Dataset entries.
[Start of Attachment]

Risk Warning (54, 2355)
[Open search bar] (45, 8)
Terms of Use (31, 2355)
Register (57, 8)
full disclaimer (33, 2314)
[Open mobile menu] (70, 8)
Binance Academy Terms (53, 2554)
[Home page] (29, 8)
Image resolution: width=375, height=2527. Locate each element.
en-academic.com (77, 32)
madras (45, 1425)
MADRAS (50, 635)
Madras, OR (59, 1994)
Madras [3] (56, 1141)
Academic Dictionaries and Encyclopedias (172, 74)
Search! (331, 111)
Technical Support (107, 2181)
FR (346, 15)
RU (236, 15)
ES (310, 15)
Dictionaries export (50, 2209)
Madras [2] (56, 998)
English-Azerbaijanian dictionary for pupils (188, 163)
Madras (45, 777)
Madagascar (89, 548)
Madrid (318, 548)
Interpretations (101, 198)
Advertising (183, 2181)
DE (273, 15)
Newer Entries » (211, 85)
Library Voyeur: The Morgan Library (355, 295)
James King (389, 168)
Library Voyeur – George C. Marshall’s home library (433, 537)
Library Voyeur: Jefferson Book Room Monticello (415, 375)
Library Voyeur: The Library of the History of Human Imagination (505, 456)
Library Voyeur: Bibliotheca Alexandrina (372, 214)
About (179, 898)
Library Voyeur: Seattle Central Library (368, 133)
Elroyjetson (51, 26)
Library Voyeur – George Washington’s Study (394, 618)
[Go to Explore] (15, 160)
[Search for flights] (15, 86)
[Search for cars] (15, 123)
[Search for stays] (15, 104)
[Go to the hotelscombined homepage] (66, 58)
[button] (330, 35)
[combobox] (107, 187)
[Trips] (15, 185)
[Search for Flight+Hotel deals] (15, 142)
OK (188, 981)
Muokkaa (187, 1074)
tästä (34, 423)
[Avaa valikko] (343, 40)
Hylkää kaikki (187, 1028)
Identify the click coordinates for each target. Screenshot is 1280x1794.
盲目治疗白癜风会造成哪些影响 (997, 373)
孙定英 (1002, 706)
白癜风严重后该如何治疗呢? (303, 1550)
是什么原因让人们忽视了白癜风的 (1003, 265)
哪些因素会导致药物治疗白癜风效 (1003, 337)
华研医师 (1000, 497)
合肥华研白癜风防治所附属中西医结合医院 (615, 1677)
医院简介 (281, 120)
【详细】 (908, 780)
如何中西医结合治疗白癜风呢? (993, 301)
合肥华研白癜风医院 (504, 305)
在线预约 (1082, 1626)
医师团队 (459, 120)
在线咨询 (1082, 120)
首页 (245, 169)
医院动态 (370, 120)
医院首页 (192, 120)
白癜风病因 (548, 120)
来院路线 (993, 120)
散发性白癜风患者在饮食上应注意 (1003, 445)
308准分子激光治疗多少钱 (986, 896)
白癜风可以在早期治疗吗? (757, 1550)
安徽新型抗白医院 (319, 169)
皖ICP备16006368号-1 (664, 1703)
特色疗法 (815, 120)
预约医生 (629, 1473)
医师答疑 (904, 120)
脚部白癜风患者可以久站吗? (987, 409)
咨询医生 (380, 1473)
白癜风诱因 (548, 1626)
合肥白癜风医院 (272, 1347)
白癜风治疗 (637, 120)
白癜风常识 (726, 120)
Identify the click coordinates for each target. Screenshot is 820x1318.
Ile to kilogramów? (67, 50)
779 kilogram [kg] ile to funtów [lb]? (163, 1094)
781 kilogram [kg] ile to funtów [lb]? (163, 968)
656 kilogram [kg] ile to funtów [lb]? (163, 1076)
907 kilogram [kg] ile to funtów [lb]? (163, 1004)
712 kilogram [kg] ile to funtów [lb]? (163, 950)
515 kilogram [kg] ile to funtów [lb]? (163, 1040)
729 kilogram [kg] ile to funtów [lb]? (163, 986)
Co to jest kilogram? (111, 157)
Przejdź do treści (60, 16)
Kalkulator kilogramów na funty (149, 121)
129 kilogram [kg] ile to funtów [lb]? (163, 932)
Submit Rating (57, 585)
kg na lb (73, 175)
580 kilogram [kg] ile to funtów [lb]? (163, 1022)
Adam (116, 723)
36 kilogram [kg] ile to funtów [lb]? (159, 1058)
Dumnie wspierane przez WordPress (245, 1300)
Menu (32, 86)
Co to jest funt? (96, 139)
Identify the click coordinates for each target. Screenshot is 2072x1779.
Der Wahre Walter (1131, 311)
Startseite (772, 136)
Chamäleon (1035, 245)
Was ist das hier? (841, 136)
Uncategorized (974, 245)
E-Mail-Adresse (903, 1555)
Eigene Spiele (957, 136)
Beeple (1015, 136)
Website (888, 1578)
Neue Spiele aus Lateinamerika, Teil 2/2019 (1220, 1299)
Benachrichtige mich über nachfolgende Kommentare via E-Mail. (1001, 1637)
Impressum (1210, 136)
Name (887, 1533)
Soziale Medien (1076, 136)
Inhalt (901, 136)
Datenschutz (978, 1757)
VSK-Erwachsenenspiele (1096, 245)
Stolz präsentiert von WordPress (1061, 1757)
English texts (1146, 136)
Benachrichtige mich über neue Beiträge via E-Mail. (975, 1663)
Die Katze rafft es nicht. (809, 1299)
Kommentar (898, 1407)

[End of Attachment]

Task brief. All of the records above must be reproduced exactly.

Response for this exercise.
Risk Warning (54, 2355)
[Open search bar] (45, 8)
Terms of Use (31, 2355)
Register (57, 8)
full disclaimer (33, 2314)
[Open mobile menu] (70, 8)
Binance Academy Terms (53, 2554)
[Home page] (29, 8)
Image resolution: width=375, height=2527. Locate each element.
en-academic.com (77, 32)
madras (45, 1425)
MADRAS (50, 635)
Madras, OR (59, 1994)
Madras [3] (56, 1141)
Academic Dictionaries and Encyclopedias (172, 74)
Search! (331, 111)
Technical Support (107, 2181)
FR (346, 15)
RU (236, 15)
ES (310, 15)
Dictionaries export (50, 2209)
Madras [2] (56, 998)
English-Azerbaijanian dictionary for pupils (188, 163)
Madras (45, 777)
Madagascar (89, 548)
Madrid (318, 548)
Interpretations (101, 198)
Advertising (183, 2181)
DE (273, 15)
Newer Entries » (211, 85)
Library Voyeur: The Morgan Library (355, 295)
James King (389, 168)
Library Voyeur – George C. Marshall’s home library (433, 537)
Library Voyeur: Jefferson Book Room Monticello (415, 375)
Library Voyeur: The Library of the History of Human Imagination (505, 456)
Library Voyeur: Bibliotheca Alexandrina (372, 214)
About (179, 898)
Library Voyeur: Seattle Central Library (368, 133)
Elroyjetson (51, 26)
Library Voyeur – George Washington’s Study (394, 618)
[Go to Explore] (15, 160)
[Search for flights] (15, 86)
[Search for cars] (15, 123)
[Search for stays] (15, 104)
[Go to the hotelscombined homepage] (66, 58)
[button] (330, 35)
[combobox] (107, 187)
[Trips] (15, 185)
[Search for Flight+Hotel deals] (15, 142)
OK (188, 981)
Muokkaa (187, 1074)
tästä (34, 423)
[Avaa valikko] (343, 40)
Hylkää kaikki (187, 1028)
Identify the click coordinates for each target. Screenshot is 1280x1794.
盲目治疗白癜风会造成哪些影响 (997, 373)
孙定英 (1002, 706)
白癜风严重后该如何治疗呢? (303, 1550)
是什么原因让人们忽视了白癜风的 (1003, 265)
哪些因素会导致药物治疗白癜风效 (1003, 337)
华研医师 (1000, 497)
合肥华研白癜风防治所附属中西医结合医院 (615, 1677)
医院简介 (281, 120)
【详细】 (908, 780)
如何中西医结合治疗白癜风呢? (993, 301)
合肥华研白癜风医院 (504, 305)
在线预约 (1082, 1626)
医师团队 (459, 120)
在线咨询 (1082, 120)
首页 (245, 169)
医院动态 (370, 120)
医院首页 (192, 120)
白癜风病因 (548, 120)
来院路线 (993, 120)
散发性白癜风患者在饮食上应注意 (1003, 445)
308准分子激光治疗多少钱 (986, 896)
白癜风可以在早期治疗吗? (757, 1550)
安徽新型抗白医院 (319, 169)
皖ICP备16006368号-1 (664, 1703)
特色疗法 (815, 120)
预约医生 (629, 1473)
医师答疑 (904, 120)
脚部白癜风患者可以久站吗? (987, 409)
咨询医生 (380, 1473)
白癜风诱因 (548, 1626)
合肥白癜风医院 (272, 1347)
白癜风治疗 (637, 120)
白癜风常识 (726, 120)
Identify the click coordinates for each target. Screenshot is 820x1318.
Ile to kilogramów? (67, 50)
779 kilogram [kg] ile to funtów [lb]? (163, 1094)
781 kilogram [kg] ile to funtów [lb]? (163, 968)
656 kilogram [kg] ile to funtów [lb]? (163, 1076)
907 kilogram [kg] ile to funtów [lb]? (163, 1004)
712 kilogram [kg] ile to funtów [lb]? (163, 950)
515 kilogram [kg] ile to funtów [lb]? (163, 1040)
729 kilogram [kg] ile to funtów [lb]? (163, 986)
Co to jest kilogram? (111, 157)
Przejdź do treści (60, 16)
Kalkulator kilogramów na funty (149, 121)
129 kilogram [kg] ile to funtów [lb]? (163, 932)
Submit Rating (57, 585)
kg na lb (73, 175)
580 kilogram [kg] ile to funtów [lb]? (163, 1022)
Adam (116, 723)
36 kilogram [kg] ile to funtów [lb]? (159, 1058)
Dumnie wspierane przez WordPress (245, 1300)
Menu (32, 86)
Co to jest funt? (96, 139)
Identify the click coordinates for each target. Screenshot is 2072x1779.
Der Wahre Walter (1131, 311)
Startseite (772, 136)
Chamäleon (1035, 245)
Was ist das hier? (841, 136)
Uncategorized (974, 245)
E-Mail-Adresse (903, 1555)
Eigene Spiele (957, 136)
Beeple (1015, 136)
Website (888, 1578)
Neue Spiele aus Lateinamerika, Teil 2/2019 (1220, 1299)
Benachrichtige mich über nachfolgende Kommentare via E-Mail. (1001, 1637)
Impressum (1210, 136)
Name (887, 1533)
Soziale Medien (1076, 136)
Inhalt (901, 136)
Datenschutz (978, 1757)
VSK-Erwachsenenspiele (1096, 245)
Stolz präsentiert von WordPress (1061, 1757)
English texts (1146, 136)
Benachrichtige mich über neue Beiträge via E-Mail. (975, 1663)
Die Katze rafft es nicht. (809, 1299)
Kommentar (898, 1407)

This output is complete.